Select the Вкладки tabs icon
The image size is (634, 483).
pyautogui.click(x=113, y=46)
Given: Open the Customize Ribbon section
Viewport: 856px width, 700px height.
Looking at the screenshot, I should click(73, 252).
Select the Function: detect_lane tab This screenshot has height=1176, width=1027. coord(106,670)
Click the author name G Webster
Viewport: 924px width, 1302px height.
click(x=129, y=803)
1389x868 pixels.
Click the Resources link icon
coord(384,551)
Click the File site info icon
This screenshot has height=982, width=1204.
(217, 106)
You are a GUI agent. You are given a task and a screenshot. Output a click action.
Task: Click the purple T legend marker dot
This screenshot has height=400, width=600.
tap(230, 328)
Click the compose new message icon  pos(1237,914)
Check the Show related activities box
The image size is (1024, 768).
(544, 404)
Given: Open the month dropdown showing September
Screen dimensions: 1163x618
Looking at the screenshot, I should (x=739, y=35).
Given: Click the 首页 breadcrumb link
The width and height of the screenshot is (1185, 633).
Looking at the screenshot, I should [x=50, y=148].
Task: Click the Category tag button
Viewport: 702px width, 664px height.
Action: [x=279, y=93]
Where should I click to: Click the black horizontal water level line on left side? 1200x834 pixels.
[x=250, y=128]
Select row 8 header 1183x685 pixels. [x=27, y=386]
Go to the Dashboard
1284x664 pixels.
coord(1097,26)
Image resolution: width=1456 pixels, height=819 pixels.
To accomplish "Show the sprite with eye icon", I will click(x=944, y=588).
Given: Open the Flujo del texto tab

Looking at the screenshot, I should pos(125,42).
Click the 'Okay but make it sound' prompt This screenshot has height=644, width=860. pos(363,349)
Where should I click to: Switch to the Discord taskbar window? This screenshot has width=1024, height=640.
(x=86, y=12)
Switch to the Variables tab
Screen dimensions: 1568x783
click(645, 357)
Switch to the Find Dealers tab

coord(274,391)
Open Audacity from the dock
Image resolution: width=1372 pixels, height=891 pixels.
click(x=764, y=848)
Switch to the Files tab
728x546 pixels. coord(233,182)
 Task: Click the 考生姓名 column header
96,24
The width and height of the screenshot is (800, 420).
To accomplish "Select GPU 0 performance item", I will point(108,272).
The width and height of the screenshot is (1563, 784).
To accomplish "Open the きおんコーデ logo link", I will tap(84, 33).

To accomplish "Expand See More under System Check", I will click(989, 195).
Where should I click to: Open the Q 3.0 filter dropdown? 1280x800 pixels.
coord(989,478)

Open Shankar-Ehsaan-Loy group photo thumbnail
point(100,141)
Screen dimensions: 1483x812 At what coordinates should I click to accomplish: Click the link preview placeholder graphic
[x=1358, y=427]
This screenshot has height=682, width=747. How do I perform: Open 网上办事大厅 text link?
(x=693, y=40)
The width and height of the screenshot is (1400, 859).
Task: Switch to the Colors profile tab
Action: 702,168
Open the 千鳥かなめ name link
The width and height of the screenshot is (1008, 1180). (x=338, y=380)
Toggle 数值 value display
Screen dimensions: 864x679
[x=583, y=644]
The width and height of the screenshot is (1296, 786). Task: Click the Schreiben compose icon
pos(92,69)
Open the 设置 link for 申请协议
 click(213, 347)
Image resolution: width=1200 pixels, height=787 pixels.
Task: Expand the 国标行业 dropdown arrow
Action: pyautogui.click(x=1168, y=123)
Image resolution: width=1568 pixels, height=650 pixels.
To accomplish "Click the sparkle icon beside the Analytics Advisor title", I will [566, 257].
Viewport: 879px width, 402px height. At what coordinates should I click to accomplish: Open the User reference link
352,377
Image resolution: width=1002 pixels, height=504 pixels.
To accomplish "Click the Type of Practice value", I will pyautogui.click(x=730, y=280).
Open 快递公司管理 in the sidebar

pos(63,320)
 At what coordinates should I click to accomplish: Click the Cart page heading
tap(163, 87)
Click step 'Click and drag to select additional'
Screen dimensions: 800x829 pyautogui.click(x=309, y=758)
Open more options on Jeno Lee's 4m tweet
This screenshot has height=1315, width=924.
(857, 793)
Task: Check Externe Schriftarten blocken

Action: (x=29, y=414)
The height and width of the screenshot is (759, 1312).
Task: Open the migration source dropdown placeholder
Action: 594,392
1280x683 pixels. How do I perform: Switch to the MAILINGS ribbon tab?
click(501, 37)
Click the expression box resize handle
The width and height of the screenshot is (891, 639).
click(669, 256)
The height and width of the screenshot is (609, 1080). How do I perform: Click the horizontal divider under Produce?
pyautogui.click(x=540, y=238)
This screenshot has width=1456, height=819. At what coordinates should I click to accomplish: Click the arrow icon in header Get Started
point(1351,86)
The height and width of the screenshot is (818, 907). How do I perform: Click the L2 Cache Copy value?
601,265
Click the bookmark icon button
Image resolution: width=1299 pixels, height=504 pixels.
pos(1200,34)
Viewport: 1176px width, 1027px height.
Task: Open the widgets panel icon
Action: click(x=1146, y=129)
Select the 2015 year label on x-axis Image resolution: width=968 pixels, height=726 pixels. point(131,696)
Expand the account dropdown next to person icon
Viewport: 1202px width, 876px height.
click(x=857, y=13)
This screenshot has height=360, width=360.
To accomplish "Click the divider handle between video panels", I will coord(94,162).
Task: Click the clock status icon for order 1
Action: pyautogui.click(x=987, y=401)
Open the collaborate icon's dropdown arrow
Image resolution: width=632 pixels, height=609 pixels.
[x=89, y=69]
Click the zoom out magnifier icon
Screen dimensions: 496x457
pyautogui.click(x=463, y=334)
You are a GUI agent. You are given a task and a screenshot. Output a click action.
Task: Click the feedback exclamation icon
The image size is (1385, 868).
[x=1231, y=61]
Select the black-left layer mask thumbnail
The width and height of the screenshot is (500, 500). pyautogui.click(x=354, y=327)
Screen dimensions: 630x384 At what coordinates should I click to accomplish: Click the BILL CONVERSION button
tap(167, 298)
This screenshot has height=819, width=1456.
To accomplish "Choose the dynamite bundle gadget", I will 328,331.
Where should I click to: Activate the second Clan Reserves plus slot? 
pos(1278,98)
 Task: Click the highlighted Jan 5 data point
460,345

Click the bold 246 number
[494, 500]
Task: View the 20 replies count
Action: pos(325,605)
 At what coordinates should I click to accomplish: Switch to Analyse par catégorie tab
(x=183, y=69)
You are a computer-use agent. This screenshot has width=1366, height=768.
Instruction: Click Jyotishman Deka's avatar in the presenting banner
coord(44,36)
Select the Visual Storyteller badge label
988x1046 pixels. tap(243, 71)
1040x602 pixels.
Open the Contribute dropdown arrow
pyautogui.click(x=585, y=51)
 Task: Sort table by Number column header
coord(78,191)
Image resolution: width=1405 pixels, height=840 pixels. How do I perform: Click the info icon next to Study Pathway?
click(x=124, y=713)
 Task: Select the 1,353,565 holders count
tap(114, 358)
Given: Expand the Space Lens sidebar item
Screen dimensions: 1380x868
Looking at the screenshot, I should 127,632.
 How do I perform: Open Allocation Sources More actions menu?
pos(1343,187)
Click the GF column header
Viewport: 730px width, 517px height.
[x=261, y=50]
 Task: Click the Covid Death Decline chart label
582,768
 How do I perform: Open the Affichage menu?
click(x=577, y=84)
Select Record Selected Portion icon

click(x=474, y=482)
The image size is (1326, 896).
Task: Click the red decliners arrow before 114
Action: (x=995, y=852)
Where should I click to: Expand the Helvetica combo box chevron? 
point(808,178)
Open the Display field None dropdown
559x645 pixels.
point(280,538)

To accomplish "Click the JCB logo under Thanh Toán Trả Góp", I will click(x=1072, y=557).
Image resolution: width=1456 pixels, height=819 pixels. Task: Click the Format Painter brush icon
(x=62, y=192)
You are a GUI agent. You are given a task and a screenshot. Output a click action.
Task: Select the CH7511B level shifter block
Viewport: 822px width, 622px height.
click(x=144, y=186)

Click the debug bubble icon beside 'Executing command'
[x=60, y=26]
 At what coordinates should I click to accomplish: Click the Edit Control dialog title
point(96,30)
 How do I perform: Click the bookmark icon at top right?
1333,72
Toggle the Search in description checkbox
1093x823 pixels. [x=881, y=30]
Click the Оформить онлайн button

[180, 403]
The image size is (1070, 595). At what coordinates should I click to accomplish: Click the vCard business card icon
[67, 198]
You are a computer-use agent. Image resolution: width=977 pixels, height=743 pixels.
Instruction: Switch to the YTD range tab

========

- _WHAT THE TASK REQUIRES_
Please convert the material from the line containing "1389x868 pixels." up to and including the line containing "Looking at the screenshot, I should (x=739, y=35)." into a Markdown table with the columns Row and Line, skipping any blank lines.

- _COMPLETE RESPONSE_
| Row | Line |
|---|---|
| 1 | 1389x868 pixels. |
| 2 | Click the Resources link icon |
| 3 | coord(384,551) |
| 4 | Click the File site info icon |
| 5 | This screenshot has height=982, width=1204. |
| 6 | (217, 106) |
| 7 | You are a GUI agent. You are given a task and a screenshot. Output a click action. |
| 8 | Task: Click the purple T legend marker dot |
| 9 | This screenshot has height=400, width=600. |
| 10 | tap(230, 328) |
| 11 | Click the compose new message icon  pos(1237,914) |
| 12 | Check the Show related activities box |
| 13 | The image size is (1024, 768). |
| 14 | (544, 404) |
| 15 | Given: Open the month dropdown showing September |
| 16 | Screen dimensions: 1163x618 |
| 17 | Looking at the screenshot, I should (x=739, y=35). |